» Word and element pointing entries
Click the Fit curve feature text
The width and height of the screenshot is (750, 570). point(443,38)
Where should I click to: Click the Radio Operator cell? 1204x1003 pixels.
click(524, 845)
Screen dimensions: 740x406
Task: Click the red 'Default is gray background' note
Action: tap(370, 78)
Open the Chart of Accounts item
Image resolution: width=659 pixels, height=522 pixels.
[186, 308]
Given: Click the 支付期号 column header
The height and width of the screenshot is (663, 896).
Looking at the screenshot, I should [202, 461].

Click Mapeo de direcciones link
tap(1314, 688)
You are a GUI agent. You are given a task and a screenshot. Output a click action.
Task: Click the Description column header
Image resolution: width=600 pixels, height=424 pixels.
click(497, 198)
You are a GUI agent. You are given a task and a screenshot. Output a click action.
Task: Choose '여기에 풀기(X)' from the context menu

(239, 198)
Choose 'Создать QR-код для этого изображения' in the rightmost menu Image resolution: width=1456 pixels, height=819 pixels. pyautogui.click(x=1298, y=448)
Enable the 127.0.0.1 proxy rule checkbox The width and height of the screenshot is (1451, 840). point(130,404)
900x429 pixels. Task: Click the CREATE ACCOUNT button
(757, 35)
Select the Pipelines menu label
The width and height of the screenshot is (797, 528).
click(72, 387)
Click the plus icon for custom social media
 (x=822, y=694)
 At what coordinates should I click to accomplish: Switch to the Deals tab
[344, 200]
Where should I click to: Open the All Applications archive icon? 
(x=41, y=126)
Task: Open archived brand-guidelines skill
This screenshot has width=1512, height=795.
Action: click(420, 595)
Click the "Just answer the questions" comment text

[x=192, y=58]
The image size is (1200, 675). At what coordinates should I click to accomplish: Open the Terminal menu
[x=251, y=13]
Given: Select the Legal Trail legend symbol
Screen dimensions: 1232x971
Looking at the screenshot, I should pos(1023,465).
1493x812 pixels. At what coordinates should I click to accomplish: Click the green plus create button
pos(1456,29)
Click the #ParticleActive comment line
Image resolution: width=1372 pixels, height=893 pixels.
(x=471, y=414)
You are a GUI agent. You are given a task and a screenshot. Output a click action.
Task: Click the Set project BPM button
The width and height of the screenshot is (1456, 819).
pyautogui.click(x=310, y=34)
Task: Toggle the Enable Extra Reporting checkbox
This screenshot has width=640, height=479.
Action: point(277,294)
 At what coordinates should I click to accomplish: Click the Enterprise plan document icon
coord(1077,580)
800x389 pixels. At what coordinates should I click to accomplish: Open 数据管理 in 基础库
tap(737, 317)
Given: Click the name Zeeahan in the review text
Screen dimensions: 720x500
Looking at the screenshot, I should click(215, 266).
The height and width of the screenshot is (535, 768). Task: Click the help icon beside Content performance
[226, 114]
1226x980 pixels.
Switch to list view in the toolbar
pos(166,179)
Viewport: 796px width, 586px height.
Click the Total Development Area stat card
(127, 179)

» Work required
Turn the entries above into a Markdown table with two columns, Row and Entry Line. Give each non-blank line its own numbered row and omit blank lines.

» Response to the exercise
| Row | Entry Line |
|---|---|
| 1 | Click the Fit curve feature text |
| 2 | The width and height of the screenshot is (750, 570). point(443,38) |
| 3 | Where should I click to: Click the Radio Operator cell? 1204x1003 pixels. |
| 4 | click(524, 845) |
| 5 | Screen dimensions: 740x406 |
| 6 | Task: Click the red 'Default is gray background' note |
| 7 | Action: tap(370, 78) |
| 8 | Open the Chart of Accounts item |
| 9 | Image resolution: width=659 pixels, height=522 pixels. |
| 10 | [186, 308] |
| 11 | Given: Click the 支付期号 column header |
| 12 | The height and width of the screenshot is (663, 896). |
| 13 | Looking at the screenshot, I should [202, 461]. |
| 14 | Click Mapeo de direcciones link |
| 15 | tap(1314, 688) |
| 16 | You are a GUI agent. You are given a task and a screenshot. Output a click action. |
| 17 | Task: Click the Description column header |
| 18 | Image resolution: width=600 pixels, height=424 pixels. |
| 19 | click(497, 198) |
| 20 | You are a GUI agent. You are given a task and a screenshot. Output a click action. |
| 21 | Task: Choose '여기에 풀기(X)' from the context menu |
| 22 | (239, 198) |
| 23 | Choose 'Создать QR-код для этого изображения' in the rightmost menu Image resolution: width=1456 pixels, height=819 pixels. pyautogui.click(x=1298, y=448) |
| 24 | Enable the 127.0.0.1 proxy rule checkbox The width and height of the screenshot is (1451, 840). point(130,404) |
| 25 | 900x429 pixels. Task: Click the CREATE ACCOUNT button |
| 26 | (757, 35) |
| 27 | Select the Pipelines menu label |
| 28 | The width and height of the screenshot is (797, 528). |
| 29 | click(72, 387) |
| 30 | Click the plus icon for custom social media |
| 31 |  (x=822, y=694) |
| 32 |  At what coordinates should I click to accomplish: Switch to the Deals tab |
| 33 | [344, 200] |
| 34 | Where should I click to: Open the All Applications archive icon?  |
| 35 | (x=41, y=126) |
| 36 | Task: Open archived brand-guidelines skill |
| 37 | This screenshot has width=1512, height=795. |
| 38 | Action: click(420, 595) |
| 39 | Click the "Just answer the questions" comment text |
| 40 | [x=192, y=58] |
| 41 | The image size is (1200, 675). At what coordinates should I click to accomplish: Open the Terminal menu |
| 42 | [x=251, y=13] |
| 43 | Given: Select the Legal Trail legend symbol |
| 44 | Screen dimensions: 1232x971 |
| 45 | Looking at the screenshot, I should pos(1023,465). |
| 46 | 1493x812 pixels. At what coordinates should I click to accomplish: Click the green plus create button |
| 47 | pos(1456,29) |
| 48 | Click the #ParticleActive comment line |
| 49 | Image resolution: width=1372 pixels, height=893 pixels. |
| 50 | (x=471, y=414) |
| 51 | You are a GUI agent. You are given a task and a screenshot. Output a click action. |
| 52 | Task: Click the Set project BPM button |
| 53 | The width and height of the screenshot is (1456, 819). |
| 54 | pyautogui.click(x=310, y=34) |
| 55 | Task: Toggle the Enable Extra Reporting checkbox |
| 56 | This screenshot has width=640, height=479. |
| 57 | Action: point(277,294) |
| 58 |  At what coordinates should I click to accomplish: Click the Enterprise plan document icon |
| 59 | coord(1077,580) |
| 60 | 800x389 pixels. At what coordinates should I click to accomplish: Open 数据管理 in 基础库 |
| 61 | tap(737, 317) |
| 62 | Given: Click the name Zeeahan in the review text |
| 63 | Screen dimensions: 720x500 |
| 64 | Looking at the screenshot, I should click(215, 266). |
| 65 | The height and width of the screenshot is (535, 768). Task: Click the help icon beside Content performance |
| 66 | [226, 114] |
| 67 | 1226x980 pixels. |
| 68 | Switch to list view in the toolbar |
| 69 | pos(166,179) |
| 70 | Viewport: 796px width, 586px height. |
| 71 | Click the Total Development Area stat card |
| 72 | (127, 179) |